*Your objective*: Rewrite the data from the line containing "Where should I click to: Click the blue" through the line containing "This screenshot has height=908, width=1862.", inclusive, with "truck" replaced by "van" and everything else unchanged.

• • • • • • •

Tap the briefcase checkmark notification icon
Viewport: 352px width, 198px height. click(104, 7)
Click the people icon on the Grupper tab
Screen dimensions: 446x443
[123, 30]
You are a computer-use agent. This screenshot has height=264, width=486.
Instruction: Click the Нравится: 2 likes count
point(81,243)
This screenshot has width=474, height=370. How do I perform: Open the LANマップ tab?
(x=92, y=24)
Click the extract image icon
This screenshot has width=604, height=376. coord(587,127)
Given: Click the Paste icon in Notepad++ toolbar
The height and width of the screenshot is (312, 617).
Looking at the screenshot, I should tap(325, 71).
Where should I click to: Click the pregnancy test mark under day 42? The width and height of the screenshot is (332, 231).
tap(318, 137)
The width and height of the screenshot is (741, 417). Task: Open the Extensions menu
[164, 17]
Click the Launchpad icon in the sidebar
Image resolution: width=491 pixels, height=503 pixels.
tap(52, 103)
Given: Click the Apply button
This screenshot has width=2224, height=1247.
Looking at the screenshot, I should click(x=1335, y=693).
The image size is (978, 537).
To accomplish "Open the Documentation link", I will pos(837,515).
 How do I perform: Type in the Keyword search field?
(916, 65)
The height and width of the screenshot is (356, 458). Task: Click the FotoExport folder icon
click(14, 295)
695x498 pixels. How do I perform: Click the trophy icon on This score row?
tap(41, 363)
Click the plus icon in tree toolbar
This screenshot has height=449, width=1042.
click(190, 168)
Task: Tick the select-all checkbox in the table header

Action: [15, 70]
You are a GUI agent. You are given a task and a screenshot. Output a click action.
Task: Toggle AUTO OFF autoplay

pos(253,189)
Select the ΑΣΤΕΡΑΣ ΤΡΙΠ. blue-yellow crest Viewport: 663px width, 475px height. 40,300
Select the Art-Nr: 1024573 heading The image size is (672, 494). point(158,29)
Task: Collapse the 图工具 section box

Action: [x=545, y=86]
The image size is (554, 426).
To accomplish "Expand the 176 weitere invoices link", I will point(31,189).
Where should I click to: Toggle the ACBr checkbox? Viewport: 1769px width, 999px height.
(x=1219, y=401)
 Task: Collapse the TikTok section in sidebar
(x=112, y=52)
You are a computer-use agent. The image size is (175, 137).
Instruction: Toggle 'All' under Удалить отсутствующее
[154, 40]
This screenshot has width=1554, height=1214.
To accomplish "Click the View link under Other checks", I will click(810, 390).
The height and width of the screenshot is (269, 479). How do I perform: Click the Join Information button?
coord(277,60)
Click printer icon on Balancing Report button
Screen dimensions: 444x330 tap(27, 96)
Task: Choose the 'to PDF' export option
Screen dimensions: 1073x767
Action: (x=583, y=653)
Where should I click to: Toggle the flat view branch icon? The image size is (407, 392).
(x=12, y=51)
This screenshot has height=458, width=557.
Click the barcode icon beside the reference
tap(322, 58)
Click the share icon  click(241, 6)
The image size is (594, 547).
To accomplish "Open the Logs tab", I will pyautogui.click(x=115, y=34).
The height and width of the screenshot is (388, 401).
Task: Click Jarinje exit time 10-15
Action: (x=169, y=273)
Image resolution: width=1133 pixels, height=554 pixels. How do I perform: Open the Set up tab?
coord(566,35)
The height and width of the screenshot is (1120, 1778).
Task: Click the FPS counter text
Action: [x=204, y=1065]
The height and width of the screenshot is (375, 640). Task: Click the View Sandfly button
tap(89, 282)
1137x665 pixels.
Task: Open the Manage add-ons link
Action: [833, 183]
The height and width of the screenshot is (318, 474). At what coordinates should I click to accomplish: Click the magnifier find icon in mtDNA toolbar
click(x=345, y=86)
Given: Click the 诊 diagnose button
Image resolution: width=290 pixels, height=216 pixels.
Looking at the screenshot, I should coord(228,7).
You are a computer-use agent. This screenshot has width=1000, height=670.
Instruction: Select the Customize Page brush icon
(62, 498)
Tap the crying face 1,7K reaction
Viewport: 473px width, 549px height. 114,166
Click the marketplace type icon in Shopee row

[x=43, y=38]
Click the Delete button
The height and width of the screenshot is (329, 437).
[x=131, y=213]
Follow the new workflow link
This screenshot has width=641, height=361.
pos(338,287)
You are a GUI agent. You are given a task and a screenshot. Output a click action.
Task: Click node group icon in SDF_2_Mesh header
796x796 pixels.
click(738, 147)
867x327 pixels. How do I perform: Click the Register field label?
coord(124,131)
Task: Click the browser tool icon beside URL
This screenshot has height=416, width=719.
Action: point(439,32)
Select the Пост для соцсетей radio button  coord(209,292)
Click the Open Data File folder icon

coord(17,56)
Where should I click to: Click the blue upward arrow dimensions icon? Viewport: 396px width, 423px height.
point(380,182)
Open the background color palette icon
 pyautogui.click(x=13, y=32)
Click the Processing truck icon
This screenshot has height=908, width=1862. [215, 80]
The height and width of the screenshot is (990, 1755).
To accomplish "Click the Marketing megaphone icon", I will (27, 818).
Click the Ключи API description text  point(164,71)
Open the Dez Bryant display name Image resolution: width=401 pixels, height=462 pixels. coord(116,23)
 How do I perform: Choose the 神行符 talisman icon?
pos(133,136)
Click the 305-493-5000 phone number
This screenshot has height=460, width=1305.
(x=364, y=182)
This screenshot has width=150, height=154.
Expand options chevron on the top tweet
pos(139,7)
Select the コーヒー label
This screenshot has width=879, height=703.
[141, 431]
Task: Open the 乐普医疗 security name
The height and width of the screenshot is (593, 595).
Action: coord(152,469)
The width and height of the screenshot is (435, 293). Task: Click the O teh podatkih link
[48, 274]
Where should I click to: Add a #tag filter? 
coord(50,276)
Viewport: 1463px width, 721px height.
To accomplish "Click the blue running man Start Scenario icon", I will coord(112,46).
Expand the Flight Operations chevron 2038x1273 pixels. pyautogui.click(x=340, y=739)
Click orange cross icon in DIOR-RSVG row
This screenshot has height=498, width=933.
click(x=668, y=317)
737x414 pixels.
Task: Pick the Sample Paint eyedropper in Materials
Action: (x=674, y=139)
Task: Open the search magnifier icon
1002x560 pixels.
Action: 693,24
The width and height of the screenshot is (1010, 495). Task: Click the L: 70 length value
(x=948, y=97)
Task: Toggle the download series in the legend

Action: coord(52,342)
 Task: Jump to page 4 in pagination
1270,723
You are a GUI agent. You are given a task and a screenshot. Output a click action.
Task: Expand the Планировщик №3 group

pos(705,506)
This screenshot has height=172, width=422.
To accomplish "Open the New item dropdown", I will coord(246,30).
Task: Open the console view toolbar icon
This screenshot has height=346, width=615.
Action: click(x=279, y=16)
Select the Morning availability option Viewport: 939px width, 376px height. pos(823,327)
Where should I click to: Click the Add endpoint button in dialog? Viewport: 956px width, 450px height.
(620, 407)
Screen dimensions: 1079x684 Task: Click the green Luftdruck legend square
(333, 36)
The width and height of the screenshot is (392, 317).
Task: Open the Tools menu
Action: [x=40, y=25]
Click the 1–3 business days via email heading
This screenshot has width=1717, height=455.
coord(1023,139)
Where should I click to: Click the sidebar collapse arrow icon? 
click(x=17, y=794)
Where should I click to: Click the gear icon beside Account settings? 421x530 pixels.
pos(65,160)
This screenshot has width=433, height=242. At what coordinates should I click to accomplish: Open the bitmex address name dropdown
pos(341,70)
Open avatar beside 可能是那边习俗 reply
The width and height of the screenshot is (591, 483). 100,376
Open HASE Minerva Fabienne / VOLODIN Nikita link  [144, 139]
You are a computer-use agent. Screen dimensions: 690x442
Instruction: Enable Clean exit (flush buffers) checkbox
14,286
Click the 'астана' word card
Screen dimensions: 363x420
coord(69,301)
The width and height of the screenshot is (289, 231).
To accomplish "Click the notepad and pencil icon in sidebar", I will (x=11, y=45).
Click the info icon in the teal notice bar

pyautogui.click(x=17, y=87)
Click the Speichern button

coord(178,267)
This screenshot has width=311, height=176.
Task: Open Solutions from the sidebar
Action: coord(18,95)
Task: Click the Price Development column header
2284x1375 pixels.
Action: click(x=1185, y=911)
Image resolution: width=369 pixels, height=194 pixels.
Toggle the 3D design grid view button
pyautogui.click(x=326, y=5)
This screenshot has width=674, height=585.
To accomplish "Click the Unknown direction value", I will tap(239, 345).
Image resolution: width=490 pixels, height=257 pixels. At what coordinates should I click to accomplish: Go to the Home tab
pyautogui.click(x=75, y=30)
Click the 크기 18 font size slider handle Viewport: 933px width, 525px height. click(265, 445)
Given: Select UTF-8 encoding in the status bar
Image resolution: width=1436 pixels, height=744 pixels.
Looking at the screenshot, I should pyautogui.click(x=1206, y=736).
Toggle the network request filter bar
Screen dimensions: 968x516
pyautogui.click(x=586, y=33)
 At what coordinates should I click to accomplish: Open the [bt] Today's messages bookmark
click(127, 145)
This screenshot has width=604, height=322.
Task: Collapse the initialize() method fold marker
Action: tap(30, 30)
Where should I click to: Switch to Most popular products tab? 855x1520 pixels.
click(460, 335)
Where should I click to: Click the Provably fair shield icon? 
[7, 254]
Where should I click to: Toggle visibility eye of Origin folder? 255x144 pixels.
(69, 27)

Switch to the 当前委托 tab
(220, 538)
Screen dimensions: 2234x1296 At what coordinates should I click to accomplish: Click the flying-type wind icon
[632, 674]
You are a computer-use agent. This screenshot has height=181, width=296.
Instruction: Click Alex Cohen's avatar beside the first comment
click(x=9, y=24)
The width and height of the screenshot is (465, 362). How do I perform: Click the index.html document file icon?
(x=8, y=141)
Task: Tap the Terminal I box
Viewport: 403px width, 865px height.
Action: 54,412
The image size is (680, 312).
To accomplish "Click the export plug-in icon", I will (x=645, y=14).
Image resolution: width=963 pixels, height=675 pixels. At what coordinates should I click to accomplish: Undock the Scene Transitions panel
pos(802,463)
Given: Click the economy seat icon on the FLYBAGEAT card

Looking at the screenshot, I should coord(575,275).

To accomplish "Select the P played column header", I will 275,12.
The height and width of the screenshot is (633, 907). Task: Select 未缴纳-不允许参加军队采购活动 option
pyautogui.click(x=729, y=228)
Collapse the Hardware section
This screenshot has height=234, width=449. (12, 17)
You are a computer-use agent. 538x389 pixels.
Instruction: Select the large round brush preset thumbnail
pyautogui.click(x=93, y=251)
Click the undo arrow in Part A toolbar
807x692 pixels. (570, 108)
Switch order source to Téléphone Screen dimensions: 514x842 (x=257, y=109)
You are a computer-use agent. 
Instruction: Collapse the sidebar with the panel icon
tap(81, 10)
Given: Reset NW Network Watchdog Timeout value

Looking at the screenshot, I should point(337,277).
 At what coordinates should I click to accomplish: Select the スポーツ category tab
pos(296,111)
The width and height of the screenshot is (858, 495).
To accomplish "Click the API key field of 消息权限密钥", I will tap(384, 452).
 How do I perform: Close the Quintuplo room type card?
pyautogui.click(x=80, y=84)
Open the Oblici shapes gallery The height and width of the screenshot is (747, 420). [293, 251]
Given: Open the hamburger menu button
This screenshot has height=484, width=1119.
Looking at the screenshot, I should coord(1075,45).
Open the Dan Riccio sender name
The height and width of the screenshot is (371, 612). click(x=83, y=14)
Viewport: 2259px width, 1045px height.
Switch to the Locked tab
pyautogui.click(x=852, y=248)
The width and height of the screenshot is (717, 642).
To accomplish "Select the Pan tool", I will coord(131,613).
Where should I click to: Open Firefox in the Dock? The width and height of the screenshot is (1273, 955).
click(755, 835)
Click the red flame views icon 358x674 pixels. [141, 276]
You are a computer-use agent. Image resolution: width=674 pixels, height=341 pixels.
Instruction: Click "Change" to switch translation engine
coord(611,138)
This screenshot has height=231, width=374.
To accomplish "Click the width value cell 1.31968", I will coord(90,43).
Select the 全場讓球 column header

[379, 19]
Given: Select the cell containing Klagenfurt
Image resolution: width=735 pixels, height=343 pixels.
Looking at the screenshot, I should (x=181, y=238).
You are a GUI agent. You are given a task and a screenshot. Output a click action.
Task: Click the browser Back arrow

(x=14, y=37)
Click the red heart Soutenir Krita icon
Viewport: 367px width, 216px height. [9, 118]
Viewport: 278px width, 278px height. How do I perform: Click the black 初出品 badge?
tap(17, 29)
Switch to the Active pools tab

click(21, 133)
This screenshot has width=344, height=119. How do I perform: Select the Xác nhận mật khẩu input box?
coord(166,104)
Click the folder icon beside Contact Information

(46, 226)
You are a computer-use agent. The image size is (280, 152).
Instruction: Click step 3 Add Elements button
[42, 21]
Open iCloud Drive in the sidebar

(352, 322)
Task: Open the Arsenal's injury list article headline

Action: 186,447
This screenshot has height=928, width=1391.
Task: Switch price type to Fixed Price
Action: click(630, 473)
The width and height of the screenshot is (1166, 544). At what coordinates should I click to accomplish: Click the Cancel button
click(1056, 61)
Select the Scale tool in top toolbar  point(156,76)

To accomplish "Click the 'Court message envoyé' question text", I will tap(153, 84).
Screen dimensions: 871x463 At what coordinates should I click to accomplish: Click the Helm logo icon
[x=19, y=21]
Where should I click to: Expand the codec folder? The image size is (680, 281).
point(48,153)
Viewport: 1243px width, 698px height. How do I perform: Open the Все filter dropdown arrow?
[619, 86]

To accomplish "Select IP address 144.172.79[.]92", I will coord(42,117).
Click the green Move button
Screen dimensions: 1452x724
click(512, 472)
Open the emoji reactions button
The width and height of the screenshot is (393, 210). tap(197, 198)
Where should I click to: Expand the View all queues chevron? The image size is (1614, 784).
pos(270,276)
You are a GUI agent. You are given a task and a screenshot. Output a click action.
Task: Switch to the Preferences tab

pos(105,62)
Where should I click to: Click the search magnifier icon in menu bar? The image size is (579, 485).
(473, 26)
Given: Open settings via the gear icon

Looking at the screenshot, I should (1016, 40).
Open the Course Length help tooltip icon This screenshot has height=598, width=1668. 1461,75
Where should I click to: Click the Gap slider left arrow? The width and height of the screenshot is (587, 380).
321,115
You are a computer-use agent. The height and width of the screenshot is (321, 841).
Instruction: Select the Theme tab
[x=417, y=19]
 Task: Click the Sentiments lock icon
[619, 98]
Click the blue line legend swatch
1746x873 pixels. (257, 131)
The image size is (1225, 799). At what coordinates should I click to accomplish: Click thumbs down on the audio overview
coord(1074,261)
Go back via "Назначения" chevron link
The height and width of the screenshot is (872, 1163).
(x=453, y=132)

• • • • • • •

*Expected answer*:
Where should I click to: Click the blue upward arrow dimensions icon? Viewport: 396px width, 423px height.
point(380,182)
Open the background color palette icon
 pyautogui.click(x=13, y=32)
Click the Processing van icon
This screenshot has height=908, width=1862. [215, 80]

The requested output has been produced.